• _YOUR ASSIGNMENT_:
Among the lines below, some may hold the word "computer"; state how many do, giving only the number.

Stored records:

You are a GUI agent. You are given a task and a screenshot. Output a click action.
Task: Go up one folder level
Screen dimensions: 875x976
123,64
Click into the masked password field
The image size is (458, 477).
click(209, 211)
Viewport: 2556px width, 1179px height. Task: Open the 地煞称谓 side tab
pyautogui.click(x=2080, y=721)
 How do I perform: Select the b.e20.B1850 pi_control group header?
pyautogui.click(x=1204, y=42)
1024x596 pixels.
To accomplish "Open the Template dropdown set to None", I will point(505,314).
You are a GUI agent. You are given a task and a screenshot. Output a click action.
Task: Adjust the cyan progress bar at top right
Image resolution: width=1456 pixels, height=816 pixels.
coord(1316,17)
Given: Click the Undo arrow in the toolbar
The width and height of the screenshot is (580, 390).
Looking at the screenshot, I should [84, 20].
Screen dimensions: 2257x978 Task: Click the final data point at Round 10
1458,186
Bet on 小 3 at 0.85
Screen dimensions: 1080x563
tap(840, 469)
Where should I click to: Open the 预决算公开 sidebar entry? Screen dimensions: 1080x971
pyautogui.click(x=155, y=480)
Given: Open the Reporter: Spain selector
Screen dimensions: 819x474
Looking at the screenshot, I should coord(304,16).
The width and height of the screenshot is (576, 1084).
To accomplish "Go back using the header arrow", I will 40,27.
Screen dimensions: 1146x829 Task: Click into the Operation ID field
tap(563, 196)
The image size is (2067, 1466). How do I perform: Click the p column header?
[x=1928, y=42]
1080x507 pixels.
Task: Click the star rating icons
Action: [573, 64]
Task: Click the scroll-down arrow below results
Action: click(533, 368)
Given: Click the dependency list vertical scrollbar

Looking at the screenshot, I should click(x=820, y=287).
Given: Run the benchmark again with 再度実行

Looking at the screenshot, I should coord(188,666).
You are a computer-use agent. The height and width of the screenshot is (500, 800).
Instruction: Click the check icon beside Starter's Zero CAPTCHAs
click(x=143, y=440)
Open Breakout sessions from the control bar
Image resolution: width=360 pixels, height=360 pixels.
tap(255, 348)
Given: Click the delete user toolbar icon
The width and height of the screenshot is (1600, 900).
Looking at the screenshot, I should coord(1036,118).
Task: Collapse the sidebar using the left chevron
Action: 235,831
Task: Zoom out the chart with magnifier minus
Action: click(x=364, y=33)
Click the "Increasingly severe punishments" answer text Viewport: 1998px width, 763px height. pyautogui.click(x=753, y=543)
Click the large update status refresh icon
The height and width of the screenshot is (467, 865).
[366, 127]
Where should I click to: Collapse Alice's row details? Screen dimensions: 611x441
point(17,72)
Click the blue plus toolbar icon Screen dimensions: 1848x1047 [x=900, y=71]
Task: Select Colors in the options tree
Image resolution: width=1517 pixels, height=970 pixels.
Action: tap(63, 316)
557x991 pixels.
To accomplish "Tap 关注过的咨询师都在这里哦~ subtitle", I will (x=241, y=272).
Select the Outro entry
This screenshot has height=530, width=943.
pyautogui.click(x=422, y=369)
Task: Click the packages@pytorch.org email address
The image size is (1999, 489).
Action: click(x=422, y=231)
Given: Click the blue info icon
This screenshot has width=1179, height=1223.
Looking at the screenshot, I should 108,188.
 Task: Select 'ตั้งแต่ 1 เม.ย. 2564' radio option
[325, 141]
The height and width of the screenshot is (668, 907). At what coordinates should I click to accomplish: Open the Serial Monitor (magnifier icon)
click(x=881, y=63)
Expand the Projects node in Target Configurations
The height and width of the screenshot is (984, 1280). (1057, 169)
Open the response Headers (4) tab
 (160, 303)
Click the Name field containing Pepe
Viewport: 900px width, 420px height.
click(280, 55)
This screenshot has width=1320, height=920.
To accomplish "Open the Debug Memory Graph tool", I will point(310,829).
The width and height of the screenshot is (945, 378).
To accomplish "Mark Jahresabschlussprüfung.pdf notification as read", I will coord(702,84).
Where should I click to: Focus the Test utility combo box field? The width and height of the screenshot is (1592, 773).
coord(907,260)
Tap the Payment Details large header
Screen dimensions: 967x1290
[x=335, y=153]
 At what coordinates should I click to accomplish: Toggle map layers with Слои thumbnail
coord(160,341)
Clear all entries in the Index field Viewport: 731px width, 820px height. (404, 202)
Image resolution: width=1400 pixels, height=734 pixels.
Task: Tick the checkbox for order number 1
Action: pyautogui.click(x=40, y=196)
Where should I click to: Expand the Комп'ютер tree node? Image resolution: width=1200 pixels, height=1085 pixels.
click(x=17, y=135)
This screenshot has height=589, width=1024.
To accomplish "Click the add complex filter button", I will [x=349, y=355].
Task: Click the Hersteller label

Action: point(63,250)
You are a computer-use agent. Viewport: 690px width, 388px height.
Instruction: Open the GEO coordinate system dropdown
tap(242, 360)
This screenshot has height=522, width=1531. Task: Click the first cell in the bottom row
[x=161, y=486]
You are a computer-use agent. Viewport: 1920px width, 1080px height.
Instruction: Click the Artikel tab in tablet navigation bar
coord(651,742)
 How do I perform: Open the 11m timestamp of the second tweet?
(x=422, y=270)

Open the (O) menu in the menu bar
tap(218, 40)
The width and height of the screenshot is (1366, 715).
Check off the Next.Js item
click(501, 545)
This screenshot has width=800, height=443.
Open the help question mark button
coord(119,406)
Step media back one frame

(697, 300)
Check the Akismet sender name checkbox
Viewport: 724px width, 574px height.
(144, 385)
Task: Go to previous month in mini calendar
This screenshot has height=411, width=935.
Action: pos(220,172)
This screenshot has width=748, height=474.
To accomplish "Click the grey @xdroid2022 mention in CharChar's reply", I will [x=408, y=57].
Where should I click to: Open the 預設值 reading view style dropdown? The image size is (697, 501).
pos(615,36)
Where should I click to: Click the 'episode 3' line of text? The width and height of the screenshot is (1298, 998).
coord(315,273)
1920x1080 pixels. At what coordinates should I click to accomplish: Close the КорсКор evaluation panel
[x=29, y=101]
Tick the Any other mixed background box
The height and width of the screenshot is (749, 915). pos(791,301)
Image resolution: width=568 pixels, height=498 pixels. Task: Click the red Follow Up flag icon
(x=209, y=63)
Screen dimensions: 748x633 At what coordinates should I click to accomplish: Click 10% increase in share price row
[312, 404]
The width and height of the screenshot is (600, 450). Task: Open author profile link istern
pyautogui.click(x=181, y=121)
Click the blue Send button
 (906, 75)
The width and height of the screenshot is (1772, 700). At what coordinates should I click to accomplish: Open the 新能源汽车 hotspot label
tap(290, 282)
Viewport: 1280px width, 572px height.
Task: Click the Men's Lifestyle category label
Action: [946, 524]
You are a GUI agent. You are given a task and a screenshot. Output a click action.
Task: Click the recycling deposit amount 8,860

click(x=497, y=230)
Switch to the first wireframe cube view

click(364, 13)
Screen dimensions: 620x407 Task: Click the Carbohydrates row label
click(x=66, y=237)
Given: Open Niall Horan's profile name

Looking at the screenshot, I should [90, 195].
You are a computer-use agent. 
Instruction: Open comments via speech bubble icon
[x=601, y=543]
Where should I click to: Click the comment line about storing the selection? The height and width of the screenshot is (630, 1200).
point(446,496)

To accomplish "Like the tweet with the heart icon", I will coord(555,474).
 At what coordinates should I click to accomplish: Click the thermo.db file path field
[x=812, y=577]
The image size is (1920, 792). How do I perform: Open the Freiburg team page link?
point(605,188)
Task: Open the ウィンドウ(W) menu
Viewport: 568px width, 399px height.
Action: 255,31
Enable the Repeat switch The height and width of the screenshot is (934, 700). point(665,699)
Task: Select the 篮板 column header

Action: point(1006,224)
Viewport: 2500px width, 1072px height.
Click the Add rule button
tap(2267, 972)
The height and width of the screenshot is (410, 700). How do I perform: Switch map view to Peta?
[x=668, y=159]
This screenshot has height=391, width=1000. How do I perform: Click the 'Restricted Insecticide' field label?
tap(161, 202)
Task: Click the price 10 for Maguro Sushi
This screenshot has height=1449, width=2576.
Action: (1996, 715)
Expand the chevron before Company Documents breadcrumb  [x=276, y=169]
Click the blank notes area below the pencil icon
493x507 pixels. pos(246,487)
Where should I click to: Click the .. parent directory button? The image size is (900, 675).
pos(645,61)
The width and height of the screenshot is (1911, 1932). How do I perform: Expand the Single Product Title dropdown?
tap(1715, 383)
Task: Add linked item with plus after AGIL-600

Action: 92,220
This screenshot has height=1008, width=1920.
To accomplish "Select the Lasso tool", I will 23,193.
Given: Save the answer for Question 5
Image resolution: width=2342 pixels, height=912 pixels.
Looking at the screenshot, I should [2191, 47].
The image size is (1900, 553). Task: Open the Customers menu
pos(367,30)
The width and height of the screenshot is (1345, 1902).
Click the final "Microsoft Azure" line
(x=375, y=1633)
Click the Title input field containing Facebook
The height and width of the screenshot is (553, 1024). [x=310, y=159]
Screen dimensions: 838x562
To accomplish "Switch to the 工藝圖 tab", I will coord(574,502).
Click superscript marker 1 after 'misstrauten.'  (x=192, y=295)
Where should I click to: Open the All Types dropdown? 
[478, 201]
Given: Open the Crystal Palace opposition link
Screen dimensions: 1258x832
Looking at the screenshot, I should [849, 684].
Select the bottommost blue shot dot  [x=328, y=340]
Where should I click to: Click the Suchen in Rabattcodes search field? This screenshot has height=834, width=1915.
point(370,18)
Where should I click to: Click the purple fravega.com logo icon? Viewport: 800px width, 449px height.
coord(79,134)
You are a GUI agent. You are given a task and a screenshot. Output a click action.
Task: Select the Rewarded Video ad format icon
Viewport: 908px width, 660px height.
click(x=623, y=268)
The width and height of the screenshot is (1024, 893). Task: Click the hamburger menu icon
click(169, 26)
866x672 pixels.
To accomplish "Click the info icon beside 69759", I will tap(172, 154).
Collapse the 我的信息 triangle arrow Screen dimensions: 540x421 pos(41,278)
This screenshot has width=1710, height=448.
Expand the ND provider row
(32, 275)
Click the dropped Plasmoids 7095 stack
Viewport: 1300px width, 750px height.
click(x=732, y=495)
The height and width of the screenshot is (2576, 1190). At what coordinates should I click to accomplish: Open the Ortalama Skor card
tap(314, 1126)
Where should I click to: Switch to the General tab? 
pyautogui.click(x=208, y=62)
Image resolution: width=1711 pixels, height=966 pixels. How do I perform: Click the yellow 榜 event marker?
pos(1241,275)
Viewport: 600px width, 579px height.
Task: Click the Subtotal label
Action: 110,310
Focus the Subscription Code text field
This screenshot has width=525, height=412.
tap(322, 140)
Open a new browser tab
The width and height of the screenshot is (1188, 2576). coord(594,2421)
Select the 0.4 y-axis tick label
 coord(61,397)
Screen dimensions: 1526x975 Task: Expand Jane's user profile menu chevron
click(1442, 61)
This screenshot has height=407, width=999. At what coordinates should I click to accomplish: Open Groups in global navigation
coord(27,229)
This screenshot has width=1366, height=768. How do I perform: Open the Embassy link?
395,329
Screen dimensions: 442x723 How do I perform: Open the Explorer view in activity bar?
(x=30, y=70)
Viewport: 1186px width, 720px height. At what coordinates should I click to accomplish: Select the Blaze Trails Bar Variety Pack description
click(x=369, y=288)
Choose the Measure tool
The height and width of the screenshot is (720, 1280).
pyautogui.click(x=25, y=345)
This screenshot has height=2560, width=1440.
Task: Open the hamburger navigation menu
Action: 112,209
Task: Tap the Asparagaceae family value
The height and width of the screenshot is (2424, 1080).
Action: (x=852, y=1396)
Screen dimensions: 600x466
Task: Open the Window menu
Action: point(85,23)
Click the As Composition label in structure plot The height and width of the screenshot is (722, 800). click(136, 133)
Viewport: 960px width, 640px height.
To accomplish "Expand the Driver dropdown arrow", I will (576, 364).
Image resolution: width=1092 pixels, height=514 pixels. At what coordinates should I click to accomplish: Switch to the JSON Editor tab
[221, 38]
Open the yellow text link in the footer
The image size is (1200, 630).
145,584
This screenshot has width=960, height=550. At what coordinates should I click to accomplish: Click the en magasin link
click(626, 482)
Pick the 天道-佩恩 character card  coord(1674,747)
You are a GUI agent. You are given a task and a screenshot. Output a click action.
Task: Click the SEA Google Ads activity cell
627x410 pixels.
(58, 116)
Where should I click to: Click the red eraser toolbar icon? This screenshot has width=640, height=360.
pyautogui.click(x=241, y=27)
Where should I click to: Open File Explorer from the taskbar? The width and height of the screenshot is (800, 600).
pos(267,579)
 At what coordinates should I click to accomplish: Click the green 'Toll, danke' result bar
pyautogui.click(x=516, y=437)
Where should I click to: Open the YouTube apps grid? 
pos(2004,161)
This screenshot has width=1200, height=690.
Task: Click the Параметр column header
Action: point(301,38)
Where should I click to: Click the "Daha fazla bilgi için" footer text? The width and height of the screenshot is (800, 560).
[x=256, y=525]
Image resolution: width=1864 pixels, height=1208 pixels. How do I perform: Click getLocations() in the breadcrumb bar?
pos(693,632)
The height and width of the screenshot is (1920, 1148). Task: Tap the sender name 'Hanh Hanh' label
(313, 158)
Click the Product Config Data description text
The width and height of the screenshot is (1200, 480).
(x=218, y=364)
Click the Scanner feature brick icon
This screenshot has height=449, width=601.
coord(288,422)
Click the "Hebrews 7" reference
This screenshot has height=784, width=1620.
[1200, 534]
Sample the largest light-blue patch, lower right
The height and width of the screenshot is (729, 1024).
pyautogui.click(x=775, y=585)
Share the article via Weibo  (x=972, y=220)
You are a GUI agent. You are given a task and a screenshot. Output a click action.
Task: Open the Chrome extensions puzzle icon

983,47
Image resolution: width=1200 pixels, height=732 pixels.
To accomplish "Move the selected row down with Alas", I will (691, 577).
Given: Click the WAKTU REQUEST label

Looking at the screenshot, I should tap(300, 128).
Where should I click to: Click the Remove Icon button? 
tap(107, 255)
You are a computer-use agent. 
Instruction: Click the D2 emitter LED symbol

• _SOLVED EXERCISE_:
5